Route all traffic from Whonix Gateway through another host on my LAN?

Support
1

Hi,

I’ve got both Whonix hosts set up on my host Windows workstation (would use a dedicated machine if I could afford it) and I’ve also got a secondary router on my LAN which has a “more anonymous” way to access the Internet, than my private ISP connection. I would like all traffic from Whonix Gateway to be routed through that router, rather than through my residential ISP connection.

This is how the relevant parts of my L3-topology looks today:

[pre]
(6.6.6.1) Internet
|
(6.6.6.10) Residential gateway (NAT) (10.100.10.1/24) - (10.100.10.10/24) Windows workstation (10.0.2.2) - (10.0.2.15/24) Whonix Gateway (10.152.152.10/18) - (10.152.152.11/18) Whonix Workstation
|
— (10.100.10.100/24) Secondary router with NAT inside on 10.100.10.100 and NAT outside on a public IP (5.5.5.10/x) - (5.5.5.1) Internet[/pre]

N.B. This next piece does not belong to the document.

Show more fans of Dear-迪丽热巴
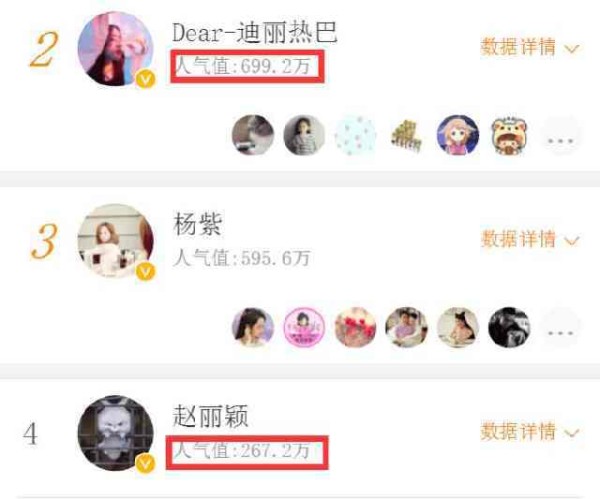 pyautogui.click(x=560, y=135)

I’ve got the secondary router able to route traffic to and from the Internet, back to my internal network. So if I ping a public address from my Windows workstation it will pass through my RGW to the internet and then back again. If I set its default gateway to 10.100.10.100, it will work just fine too, but the traffic will pass through my secondary router and never touch my RGW.

So I want the Whonix Gateway to use 10.100.10.100 as its default gateway, instead of 10.100.10.1 which the Windows workstation uses. Since the Windows workstation (which I host Whonix on) uses NAT to translate the Whonix traffic to the LAN, I can’t just change the default gateway on the Whonix gateway. I suppose I could use a VirtualBox bridge instead of a NAT interface, but what security implications would that have? Also, I could probably set up source routing on the Windows workstation, but I doubt that’s possible. How would you solve this? The best solution would be adding another box with two network interfaces which hosts Whonix gateway, with one interface in my LAN and its default gateway out its public facing interface, but that’s not possible until I can buy another box in the future.

Also, what would I have to do on the Whonix Gateway iptables to get this to work? I would be grateful for any help!

2

I ended up solving this by using a bridged interface on my Whonix Gateway VM instead of a NAT interface, and changing the default route of the Gateway to my secondary router. Except for isolating the gateway traffic behind my host (and making the gateway see my entire LAN) I don’t think it’s enough of a security risk this far. Really, it puts my VM in the same position as it would be if I were running the Gateway on its own physical host.